Suguhan
berupa secangkir teh saat bertandang ke rumah seorang kerabat bukan merupakan
hal yang istimewa. Bagaimana tidak? Hampir setiap rumah pasti memiliki
persediaan teh untuk minuman di kala bersantai atau setidaknya untuk suguhan
tamu yang bertandang. Saya rasa semua masyarakat Indonesia pernah mencicipi
kekhasan rasa teh baik disajikan hangat maupun dingin. Harga yang relatif murah
adalah salah satu alasan mengapa teh mudah dijangkau oleh berbagai lapisan
masyarakat, walaupun ada pula teh dengan varian harga yang cukup mahal
tentunya.
Sayang
sekali beberapa waktu belakangan ini, teh, minuman segar nan eksotis ini didera
isu yang tidak mengenakkan. Dalam seminar bertajuk Wujudkan Kedaulatan Pangan
Indonesia di Aula Redaksi Harian Umum Pikiran Rakyat, Ketua Dewan Teh
Indonesia, Rachmat Badruddin menyampaikan bahwa bukanlah merupakan hal yang
mustahil teh di Indonesia akan punah dan anak cucu kita hanya bisa mengonsumsi
teh impor. Padahal komoditas ini pada masa penjajahan Belanda merupakan salah
satu sumber utama pendanaan pembangunan. Hal yang cukup menyedihkan bukan?
Teh
memiliki kesan tersendiri dalam hidup saya, hehe. Sekitar setahun yang lalu
saya sempat melakukan Praktek Kerja Lapang (PKL) yang juga merupakan salah satu
mata kuliah wajib di fakultas. Kebetulan saya ditempatkan di PT Perkebunan
Nusantara VIII Kebun Malabar Kabupaten Pengalengan yang merupakan salah satu
penghasil komoditi teh untuk keperluan eksport. Selama PKL di sana ada begitu
banyak ilmu yang saya peroleh, tidak hanya mengenai teknis pengolahan teh di
pabrik, namun juga mengenai kehidupan kebun, serta berbagai hal yang saya tidak
pernah saya ketahui mengenai teh.
Ada suatu
kebiasaan meminum teh yang diajarkan Pak Mulyadi, Kepala Pabrik di sana, “Kalau
ingin menikmati rasa khas teh seharusnya diminum tanpa tambahan seperti gula”.

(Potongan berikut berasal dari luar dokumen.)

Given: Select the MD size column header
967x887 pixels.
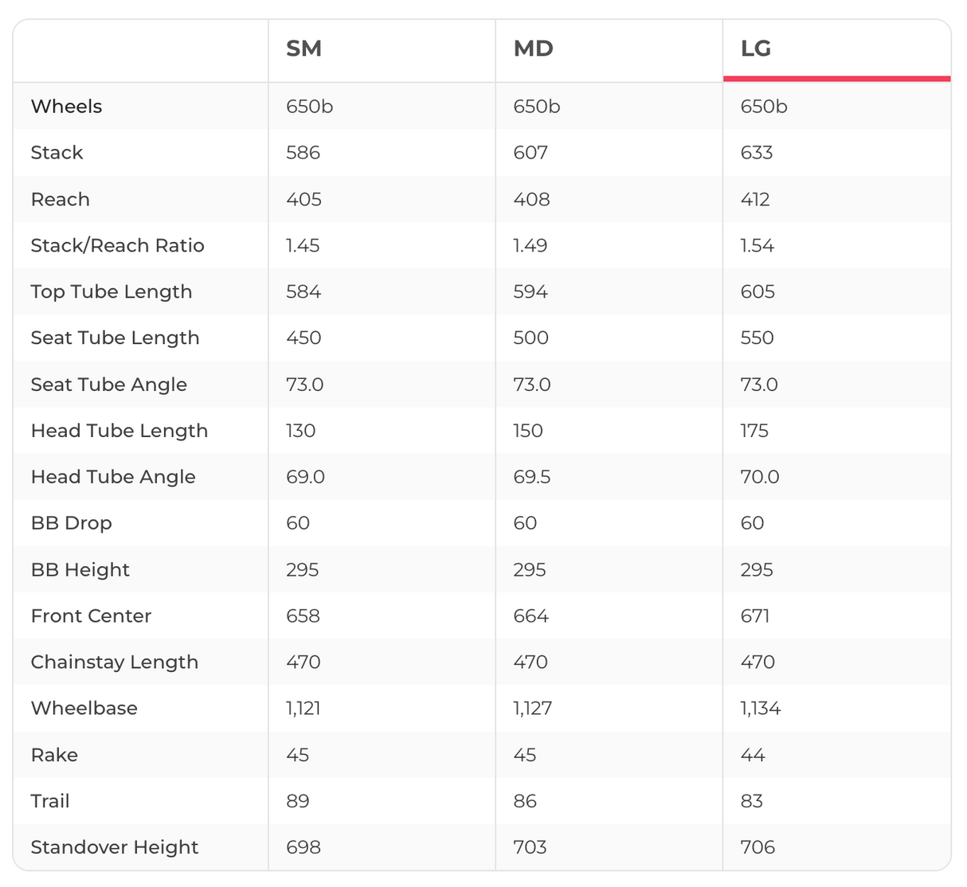Looking at the screenshot, I should pyautogui.click(x=533, y=49).
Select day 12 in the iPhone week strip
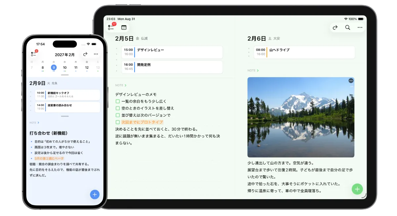Screen dimensions: 397x216 coord(87,68)
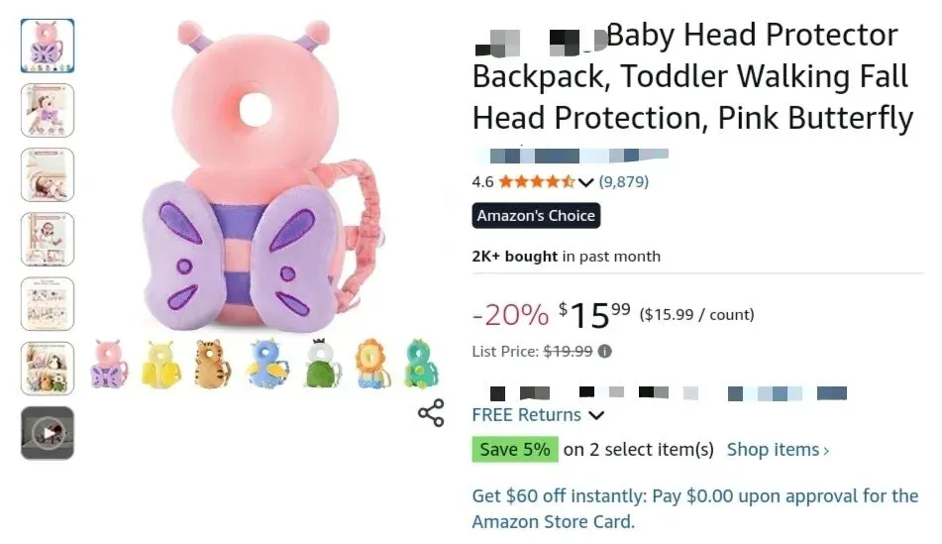Open the 9,879 customer reviews link
Image resolution: width=942 pixels, height=544 pixels.
(623, 181)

Demikian anjuran beliau. Saya, dan kedua teman saya, pada awalnya agak tidak
terbiasa, karena umumnya teh yang selalu dibuatkan oleh ibu kami di rumah
adalah teh manis, tentu saja dengan tambahan gula. Namun setelah seminggu
disuguhi teh tersebut, ternyata benar apa yang Pak Mulyadi katakan, kami justru
merasa ‘ketagihan’ dengan teh tawar tersebut. Ada sensasi tersendiri di lidah,
tehnya terasa sedap tanpa rasa sepat atau pahit.
Meski tidak
mahir dalam menilai kualitas teh seduhan tapi kami dapat membedakan bahwa teh
yang kami cicipi tersebut jelas lebih sedap dibanding teh yang selama ini kami
beli di supermarket. Ternyata perkiraan kami tidak meleset. Saat
berbincang-bincang dengan Pak Mulyadi, beliau bercerita bahwa teh yang selama
ini paling banyak dikonsumsi oleh masyarakat merupakan teh kualitas mutu III
atau IV saja, sedangkan teh yang disuguhkan untuk kami ini merupakan teh
kualitas II. Teh-teh dengan kualitas mutu teratas seperti mutu I dan mutu II diutamakan
untuk target pasar eksport. Kami menjadi penasaran mendengar pernyataan Pak
Mulyadi tersebut. Beliau melanjutkan ceritanya sembari mempersilakan kami untuk
mencicipi teh yang telah dibuat oleh staff penilai kualitas teh.
Menurut
beliau, harga teh berbeda-beda tergantung kualitas mutu teh tersebut. Sehingga
untuk menekan biaya produksi teh yang akan dijual agar harga jual produk akhir
menjadi terjangkau, tentu saja para produsen pengolah teh kemasan menggunakan
kualitas teh yang tidak terlalu mahal yaitu mutu III atau IV. Siapa yang peduli
teh tersebut berasal dari kualitas berapa, toh
sama sama teh juga kan? Teh buatan Indonesia yang merupakan salah satu pemasok
ekspor ke berbagai negara justru tidak dicintai di negaranya sendiri. Adakah
yang bersedia merogoh kantong sedikit lebih besar demi seteguk teh? Sepertinya
tidak. Ada banyak orang yang lebih rela
membeli kopi dengan brand ternama,
aneka cake dan minuman unik di cafe ketimbang sekedar menikmati secangkir teh
berkualitas dengan harga yang sepadan.